> _Aim_:
Swap "Users" for "Members" in everything below from the line containing "You are a computer-use agent." down to the line containing "tap(535, 261)", both ends included, and write those lines out again with nothing else changed. Leave the pictures out of your answer.

> _Extracted data_:
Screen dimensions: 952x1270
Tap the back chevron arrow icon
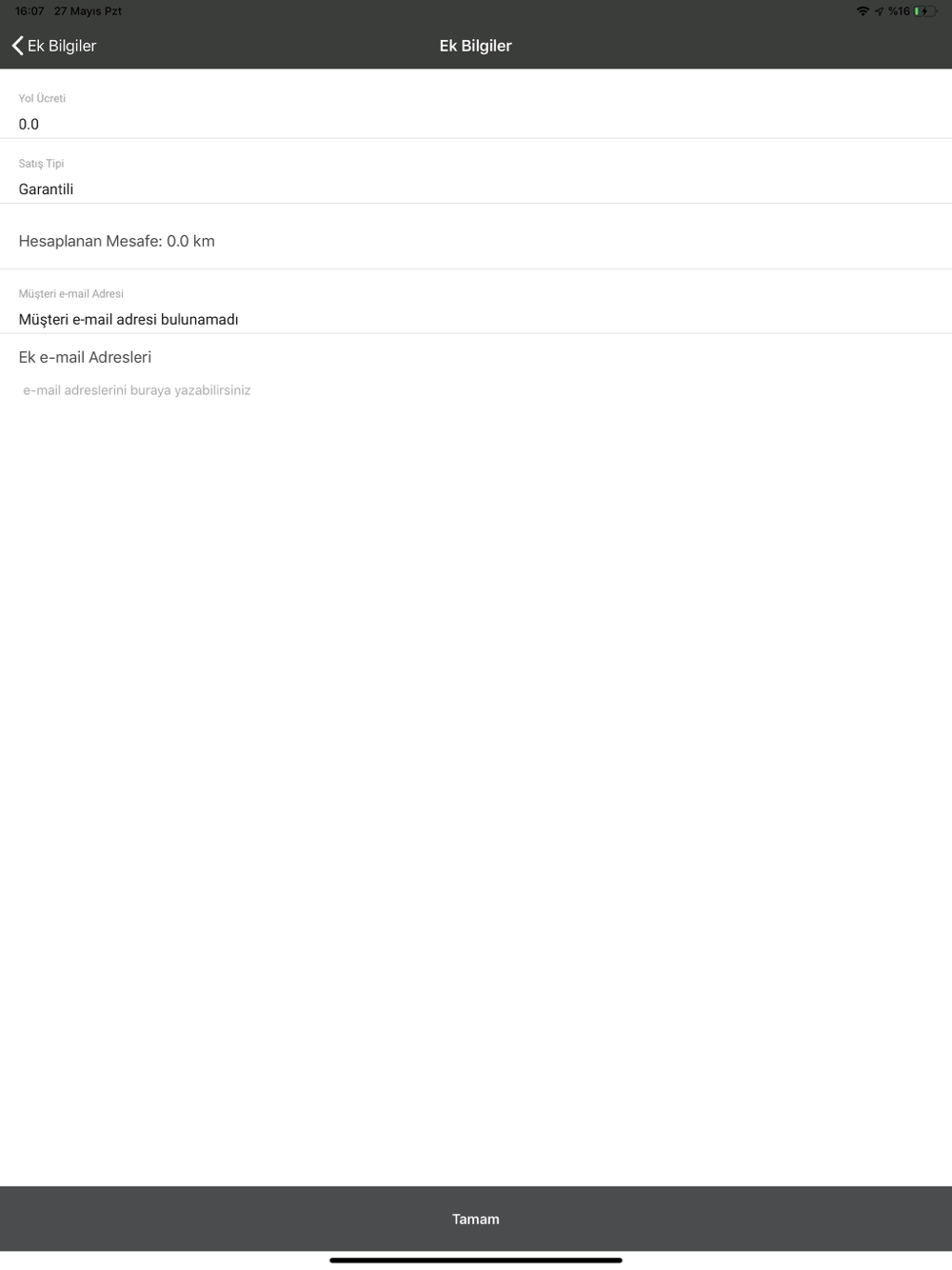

---

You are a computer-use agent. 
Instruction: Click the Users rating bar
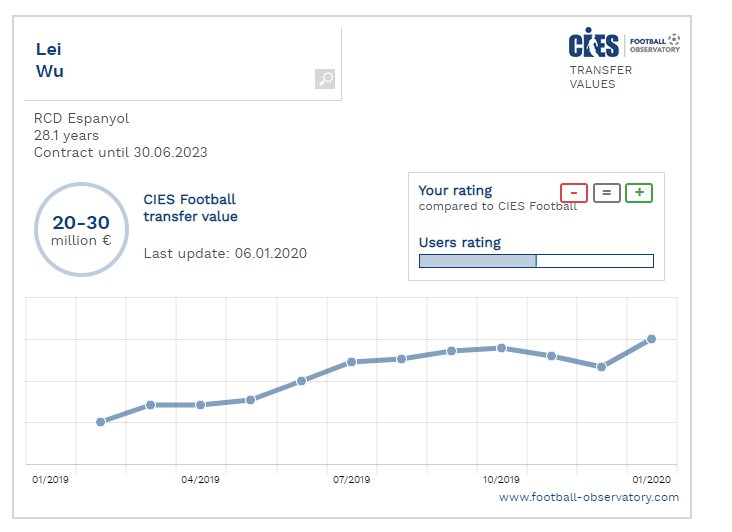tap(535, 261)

> _Solved problem_:
You are a computer-use agent. 
Instruction: Click the Members rating bar
tap(535, 261)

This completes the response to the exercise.